Cette série se bonifie de tome en tome, gagnant en profondeur, en intensité, en épaisseur - Au vu de tes explications, je ne sais pas si l'on peut considérer qu'il s'agit d'un nouveau cycle ou pas. Même si tu évoques le roman noir plus haut, la violence et la noirceur sont-elles toujours de mise ?
J'aime également beaucoup les couvertures de la série.
SupprimerPour mon plus grand plaisir, le succès de la série à l'air au rendez-vous, et le tome 11 est annoncé pour le 29 mai 2024.
Quel comté : un sens de l'intérêt de la communauté très particulier, la fin justifie les moyens, et la morale est élastique pour le moins.

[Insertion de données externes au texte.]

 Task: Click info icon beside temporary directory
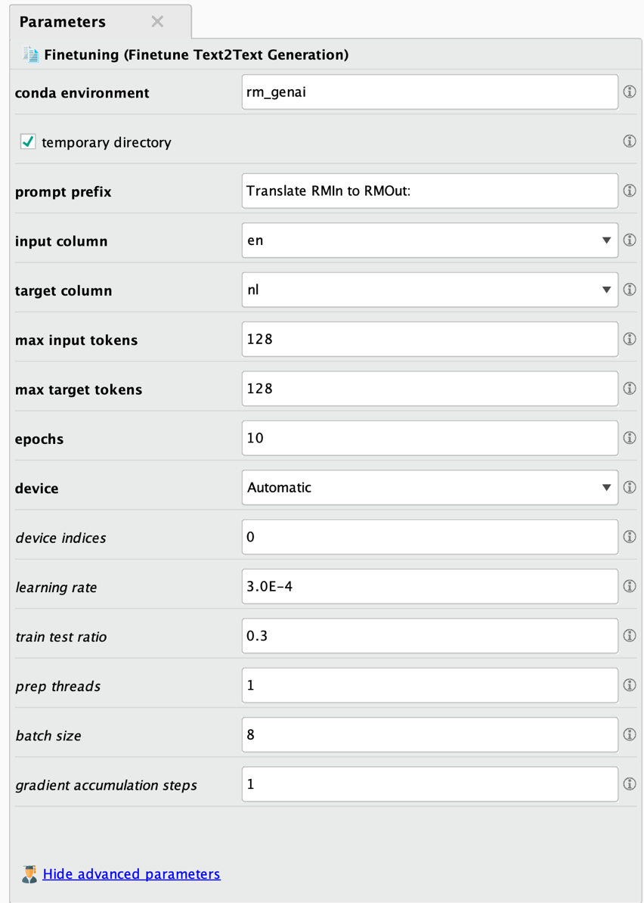coord(629,141)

Changement de coloriste : cela m'a sauté aux yeux, ce qui m'en a dit beaucoup sur mon attachement à Nikola Vitković pour ce qu'il apporte aux planches, et au fait que sa mise en couleur présente des caractéristiques remarquables. Pour ce tome, j'ai eu la sensation d'y avoir perdu au change, à la fois parce qu'il y a une modification de la personnalité graphique de la série, à la fois parce que cette mise en couleurs me paraît moins fournie (ce n'est qu'un ressenti personnel).
Un nouveau cycle : je présume qu'il est possible de l'envisager comme ça. Il s'agit d'une histoire complète en un tome, et en arrière-plan la situation personnelle de Bass Reeves évolue très progressivement avec ce beau-père aux intentions indiscernables.
Roman noir & violence : Oh que oui ! La condition de prostituée (celle de Mindy Maguire et des autres) dépeint une condition des femmes faite de maltraitance, d'oppression et d'absence d'avenir.